> _WHAT YOU WILL DO_
Scan the listing beneath this sentence. Report each line with the word "product".

=== Begin Enclosure ===

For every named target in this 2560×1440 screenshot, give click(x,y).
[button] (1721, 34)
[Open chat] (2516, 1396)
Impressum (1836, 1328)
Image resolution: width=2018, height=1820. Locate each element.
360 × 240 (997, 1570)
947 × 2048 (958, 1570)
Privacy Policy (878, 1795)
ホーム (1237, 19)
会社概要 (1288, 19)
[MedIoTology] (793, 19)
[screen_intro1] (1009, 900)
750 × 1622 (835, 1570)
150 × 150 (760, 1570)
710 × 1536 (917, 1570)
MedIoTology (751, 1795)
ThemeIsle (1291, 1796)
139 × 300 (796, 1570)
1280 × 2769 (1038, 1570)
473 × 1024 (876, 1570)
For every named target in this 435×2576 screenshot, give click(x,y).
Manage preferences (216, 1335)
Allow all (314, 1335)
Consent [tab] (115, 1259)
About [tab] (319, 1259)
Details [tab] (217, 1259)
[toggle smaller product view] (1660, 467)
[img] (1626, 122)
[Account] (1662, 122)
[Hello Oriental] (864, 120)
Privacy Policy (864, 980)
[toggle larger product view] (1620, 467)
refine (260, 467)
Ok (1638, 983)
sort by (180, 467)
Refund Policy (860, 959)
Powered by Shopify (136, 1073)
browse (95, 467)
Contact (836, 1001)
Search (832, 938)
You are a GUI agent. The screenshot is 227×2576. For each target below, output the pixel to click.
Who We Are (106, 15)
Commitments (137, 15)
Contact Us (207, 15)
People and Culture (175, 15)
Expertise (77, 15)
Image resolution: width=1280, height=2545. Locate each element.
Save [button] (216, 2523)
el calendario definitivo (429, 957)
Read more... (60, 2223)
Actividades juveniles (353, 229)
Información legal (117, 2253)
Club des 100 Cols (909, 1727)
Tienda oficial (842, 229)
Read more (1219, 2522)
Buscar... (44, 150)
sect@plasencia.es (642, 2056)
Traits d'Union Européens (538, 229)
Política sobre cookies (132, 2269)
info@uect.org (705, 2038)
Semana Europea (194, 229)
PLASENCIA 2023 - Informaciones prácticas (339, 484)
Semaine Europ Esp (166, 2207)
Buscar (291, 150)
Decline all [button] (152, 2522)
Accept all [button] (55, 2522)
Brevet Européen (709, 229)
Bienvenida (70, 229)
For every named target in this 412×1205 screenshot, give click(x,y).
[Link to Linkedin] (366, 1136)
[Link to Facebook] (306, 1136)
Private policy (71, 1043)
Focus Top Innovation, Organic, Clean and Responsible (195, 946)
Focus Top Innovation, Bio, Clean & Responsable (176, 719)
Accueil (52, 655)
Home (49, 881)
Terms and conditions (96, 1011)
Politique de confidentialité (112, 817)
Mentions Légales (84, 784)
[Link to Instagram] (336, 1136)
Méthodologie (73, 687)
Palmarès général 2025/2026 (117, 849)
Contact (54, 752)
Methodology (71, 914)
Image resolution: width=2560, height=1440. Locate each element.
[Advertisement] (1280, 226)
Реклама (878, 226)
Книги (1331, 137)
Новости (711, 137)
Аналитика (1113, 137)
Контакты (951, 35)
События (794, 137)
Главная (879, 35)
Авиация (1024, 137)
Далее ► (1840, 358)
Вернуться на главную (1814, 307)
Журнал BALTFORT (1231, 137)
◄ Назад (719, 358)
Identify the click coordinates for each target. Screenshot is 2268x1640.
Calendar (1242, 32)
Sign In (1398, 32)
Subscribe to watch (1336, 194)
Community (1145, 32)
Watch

=== End Enclosure ===

> _EXERCISE OUTPUT_
[toggle smaller product view] (1660, 467)
[toggle larger product view] (1620, 467)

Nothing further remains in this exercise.